Lean 4 vs alternatives. Lean 4 is the lean (pun intended) choice: small standard library, strong dependent types, good tactic ergonomics. Alternatives considered: Coq / Rocq (longer history, larger learning curve, slower CI); TLA+ (great for liveness / temporal properties, weak for value-level theorems); Dafny (Microsoft-flavored, less community momentum); F* (strong for crypto, overkill here); Stainless (Scala-coupled). Lean 4 + std4 fits the proportional-rigor bar. Final decision lands when the kernel sketch builds end-to-end.

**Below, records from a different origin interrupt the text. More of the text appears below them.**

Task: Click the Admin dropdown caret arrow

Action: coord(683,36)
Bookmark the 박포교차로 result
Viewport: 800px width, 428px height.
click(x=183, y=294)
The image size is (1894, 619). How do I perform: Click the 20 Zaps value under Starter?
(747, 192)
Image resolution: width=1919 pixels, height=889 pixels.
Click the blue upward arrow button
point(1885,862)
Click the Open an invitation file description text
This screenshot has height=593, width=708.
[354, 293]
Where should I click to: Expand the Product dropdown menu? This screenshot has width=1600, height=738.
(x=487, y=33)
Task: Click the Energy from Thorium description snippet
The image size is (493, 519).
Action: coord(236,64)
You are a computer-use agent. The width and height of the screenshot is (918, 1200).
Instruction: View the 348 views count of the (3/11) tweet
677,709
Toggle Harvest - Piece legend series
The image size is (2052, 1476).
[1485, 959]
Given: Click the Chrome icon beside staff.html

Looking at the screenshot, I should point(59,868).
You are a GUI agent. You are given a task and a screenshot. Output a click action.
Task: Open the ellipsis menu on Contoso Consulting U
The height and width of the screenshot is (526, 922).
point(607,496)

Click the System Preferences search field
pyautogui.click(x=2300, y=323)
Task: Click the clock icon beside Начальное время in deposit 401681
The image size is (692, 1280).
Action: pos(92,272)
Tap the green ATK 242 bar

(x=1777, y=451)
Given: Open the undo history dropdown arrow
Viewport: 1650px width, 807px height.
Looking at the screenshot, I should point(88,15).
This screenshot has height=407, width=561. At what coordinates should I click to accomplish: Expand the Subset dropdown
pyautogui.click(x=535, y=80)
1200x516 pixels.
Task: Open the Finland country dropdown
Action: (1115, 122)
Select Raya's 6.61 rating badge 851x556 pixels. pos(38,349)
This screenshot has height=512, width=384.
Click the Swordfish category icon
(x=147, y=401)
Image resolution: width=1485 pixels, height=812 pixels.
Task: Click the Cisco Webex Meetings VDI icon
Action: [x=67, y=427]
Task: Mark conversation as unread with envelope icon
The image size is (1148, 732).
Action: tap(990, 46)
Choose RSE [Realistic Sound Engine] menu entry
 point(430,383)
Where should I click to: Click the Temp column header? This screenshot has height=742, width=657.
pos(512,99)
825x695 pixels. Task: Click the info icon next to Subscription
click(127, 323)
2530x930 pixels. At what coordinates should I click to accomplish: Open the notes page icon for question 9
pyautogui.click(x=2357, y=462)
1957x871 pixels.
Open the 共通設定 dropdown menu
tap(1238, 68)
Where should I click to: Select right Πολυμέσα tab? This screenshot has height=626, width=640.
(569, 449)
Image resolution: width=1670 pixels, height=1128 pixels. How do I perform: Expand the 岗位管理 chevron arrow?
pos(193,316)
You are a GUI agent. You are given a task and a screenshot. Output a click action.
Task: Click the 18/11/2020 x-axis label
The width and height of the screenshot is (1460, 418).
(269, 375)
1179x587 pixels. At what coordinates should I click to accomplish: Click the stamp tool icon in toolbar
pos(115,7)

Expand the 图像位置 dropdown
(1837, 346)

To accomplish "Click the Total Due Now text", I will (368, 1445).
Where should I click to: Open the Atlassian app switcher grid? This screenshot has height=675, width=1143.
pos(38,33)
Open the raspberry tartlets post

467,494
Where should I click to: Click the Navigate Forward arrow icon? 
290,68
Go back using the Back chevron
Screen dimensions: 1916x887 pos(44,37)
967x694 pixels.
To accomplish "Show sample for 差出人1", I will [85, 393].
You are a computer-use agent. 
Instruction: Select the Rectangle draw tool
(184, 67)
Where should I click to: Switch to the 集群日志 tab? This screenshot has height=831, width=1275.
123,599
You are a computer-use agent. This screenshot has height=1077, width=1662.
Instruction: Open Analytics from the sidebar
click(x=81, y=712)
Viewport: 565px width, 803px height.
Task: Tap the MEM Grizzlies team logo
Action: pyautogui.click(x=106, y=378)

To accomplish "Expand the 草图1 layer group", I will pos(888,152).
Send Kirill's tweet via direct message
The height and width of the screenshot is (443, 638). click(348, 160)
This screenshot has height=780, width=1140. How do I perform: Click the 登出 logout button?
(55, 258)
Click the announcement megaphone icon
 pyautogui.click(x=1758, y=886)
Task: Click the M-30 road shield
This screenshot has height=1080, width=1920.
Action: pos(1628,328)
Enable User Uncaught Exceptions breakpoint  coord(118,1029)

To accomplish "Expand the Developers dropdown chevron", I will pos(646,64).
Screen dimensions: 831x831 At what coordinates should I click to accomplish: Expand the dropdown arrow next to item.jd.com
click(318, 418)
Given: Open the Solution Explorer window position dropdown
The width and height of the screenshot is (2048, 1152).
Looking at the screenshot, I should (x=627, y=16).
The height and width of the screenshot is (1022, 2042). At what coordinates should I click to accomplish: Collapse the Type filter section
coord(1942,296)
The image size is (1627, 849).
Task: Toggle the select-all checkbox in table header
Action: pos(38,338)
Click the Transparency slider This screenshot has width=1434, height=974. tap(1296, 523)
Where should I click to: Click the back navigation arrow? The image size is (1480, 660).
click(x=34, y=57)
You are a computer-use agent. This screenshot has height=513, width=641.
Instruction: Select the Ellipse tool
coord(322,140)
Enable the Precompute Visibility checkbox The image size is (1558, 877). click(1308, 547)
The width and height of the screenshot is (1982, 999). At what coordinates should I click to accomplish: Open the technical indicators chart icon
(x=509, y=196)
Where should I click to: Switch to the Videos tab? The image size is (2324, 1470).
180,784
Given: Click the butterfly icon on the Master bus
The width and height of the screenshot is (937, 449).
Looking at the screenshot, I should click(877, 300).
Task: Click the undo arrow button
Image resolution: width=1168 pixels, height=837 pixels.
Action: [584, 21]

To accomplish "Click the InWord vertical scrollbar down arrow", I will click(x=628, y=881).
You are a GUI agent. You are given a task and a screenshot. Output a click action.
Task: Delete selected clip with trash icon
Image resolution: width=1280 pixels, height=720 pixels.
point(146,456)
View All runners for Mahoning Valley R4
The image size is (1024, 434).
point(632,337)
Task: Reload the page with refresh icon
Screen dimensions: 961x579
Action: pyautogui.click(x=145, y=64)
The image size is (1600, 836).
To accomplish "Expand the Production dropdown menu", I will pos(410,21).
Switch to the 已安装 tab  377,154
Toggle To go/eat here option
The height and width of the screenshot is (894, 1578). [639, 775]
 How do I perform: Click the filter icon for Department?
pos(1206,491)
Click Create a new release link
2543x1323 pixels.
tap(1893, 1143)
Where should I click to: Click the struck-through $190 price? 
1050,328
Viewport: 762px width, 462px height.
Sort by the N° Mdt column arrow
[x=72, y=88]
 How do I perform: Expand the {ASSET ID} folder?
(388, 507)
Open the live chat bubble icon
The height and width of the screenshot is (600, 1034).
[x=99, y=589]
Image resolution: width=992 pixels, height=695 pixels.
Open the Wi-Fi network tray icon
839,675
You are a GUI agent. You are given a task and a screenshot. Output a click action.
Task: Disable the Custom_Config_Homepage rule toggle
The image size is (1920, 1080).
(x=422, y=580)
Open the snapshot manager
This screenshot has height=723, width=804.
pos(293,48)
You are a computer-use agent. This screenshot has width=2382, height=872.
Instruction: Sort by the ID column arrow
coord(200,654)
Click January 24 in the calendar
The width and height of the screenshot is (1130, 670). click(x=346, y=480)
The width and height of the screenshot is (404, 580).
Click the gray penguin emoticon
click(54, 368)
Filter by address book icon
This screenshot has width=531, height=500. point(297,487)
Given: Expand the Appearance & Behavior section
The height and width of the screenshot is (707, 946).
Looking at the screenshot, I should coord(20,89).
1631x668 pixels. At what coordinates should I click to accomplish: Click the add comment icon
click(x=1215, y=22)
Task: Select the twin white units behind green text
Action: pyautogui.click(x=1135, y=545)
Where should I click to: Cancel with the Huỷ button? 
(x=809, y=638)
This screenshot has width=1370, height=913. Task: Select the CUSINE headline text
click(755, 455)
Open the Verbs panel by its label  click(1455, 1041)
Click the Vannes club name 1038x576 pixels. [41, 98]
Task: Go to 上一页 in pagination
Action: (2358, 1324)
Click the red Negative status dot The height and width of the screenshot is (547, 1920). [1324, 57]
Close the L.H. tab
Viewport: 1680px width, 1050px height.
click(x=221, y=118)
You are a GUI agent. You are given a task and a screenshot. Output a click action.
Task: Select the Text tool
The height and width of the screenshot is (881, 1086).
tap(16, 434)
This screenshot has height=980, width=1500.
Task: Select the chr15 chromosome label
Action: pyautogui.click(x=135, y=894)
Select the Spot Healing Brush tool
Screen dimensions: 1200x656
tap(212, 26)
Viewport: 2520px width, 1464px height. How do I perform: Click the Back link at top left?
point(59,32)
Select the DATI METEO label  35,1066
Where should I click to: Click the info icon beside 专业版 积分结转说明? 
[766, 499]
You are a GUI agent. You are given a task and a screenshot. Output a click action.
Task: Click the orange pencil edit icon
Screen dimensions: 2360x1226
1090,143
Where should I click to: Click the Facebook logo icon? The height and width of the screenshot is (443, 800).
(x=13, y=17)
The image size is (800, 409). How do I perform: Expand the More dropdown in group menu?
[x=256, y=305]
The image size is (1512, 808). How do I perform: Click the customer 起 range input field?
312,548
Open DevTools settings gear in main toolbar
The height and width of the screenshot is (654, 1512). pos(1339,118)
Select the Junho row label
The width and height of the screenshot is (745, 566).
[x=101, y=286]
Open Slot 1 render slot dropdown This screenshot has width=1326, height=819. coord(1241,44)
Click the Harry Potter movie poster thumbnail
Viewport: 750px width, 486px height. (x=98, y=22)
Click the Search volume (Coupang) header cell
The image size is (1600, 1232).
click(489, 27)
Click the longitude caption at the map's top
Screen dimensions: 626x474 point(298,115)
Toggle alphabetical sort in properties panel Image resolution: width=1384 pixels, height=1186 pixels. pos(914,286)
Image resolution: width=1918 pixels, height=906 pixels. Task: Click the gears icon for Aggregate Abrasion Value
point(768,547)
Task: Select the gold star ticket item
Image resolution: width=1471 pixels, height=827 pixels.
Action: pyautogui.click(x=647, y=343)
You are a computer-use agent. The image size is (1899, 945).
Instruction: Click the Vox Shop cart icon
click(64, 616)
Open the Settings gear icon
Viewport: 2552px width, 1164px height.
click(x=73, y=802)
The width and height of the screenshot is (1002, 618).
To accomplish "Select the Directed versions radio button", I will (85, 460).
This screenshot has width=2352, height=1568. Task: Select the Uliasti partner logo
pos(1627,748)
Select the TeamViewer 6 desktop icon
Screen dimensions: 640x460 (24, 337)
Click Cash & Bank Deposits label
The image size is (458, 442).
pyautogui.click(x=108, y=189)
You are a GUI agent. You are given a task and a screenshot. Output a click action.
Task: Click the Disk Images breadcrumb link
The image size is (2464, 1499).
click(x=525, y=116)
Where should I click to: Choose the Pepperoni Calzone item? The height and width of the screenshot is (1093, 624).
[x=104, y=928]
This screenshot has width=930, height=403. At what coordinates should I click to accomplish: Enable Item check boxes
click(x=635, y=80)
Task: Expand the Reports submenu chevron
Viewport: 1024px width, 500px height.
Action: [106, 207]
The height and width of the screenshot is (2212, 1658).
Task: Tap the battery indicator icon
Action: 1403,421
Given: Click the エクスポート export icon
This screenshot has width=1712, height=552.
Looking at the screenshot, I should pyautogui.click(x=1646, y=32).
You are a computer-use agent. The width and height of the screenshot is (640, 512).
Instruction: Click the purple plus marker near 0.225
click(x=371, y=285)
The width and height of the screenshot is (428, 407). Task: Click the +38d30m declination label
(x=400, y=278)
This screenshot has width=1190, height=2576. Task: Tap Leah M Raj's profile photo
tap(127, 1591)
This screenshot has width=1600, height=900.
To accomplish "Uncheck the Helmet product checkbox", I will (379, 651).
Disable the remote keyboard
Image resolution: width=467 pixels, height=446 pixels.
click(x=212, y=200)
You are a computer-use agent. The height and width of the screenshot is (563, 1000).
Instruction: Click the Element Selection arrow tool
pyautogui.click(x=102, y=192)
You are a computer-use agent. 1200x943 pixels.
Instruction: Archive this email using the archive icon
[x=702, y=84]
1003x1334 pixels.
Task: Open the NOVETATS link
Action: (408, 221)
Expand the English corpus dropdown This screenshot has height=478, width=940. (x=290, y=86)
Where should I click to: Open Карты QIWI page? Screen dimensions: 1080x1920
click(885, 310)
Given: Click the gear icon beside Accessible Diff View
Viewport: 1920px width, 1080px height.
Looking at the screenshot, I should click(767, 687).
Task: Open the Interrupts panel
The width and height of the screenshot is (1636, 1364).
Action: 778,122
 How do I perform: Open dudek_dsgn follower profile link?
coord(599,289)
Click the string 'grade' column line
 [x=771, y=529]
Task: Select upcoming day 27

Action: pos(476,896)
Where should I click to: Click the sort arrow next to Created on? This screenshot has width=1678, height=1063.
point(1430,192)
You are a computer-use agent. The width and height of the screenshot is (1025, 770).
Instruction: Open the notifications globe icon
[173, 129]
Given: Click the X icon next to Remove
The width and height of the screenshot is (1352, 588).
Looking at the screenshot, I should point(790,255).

Who writes the proofs. Proof authoring is a specialized skill; the M2 spike includes proving the five theorems above with one engineer. If the wall-clock exceeds two weeks, we scope the kernel down (drop metadata_aggregates, keep serve_sound) or bring in a consultant. The kernel must remain maintainable by the project team, not a one-time external artifact.
Extraction vs differential. An alternative to differential testing is code extraction — generating the Rust runtime’s policy filter from the Lean model. Lean → Rust extraction is immature compared to Coq → OCaml; we choose differential as the lower-risk path for v0. Revisit if a Lean-to-Rust toolchain matures.
Quickcheck shrinking quality. The differential harness’s value depends on proptest’s shrinking finding minimal counterexamples. Custom Arbitrary instances for Policy, Catalog, Subject are part of the M2 deliverable, not an afterthought.
Verifying the WASM connector path. A connector receives raw rows; its output flows back into the runtime. Whether to model the connector boundary in the Lean kernel (treating connectors as adversarial) is an open question — leans no for v0 because the sandbox is the trust boundary, not the policy algebra.
Coverage of the catalog port semantics. adr/0011-catalog-port-semantics.md pins linearizability invariants across backends. Whether those invariants are stated in Lean (and then refined to per-backend implementations) or stay in the prose ADR + conformance suite is open. Leaning prose + conformance for v0; revisit if a catalog-backend bug ever bypasses policy.
Audit-log integrity proof. The hash-chained audit log in 09-access-control.md has a natural soundness theorem (a forged entry is detectable). Whether to add it as theorem #6 is open; it would be a small extension to the existing kernel.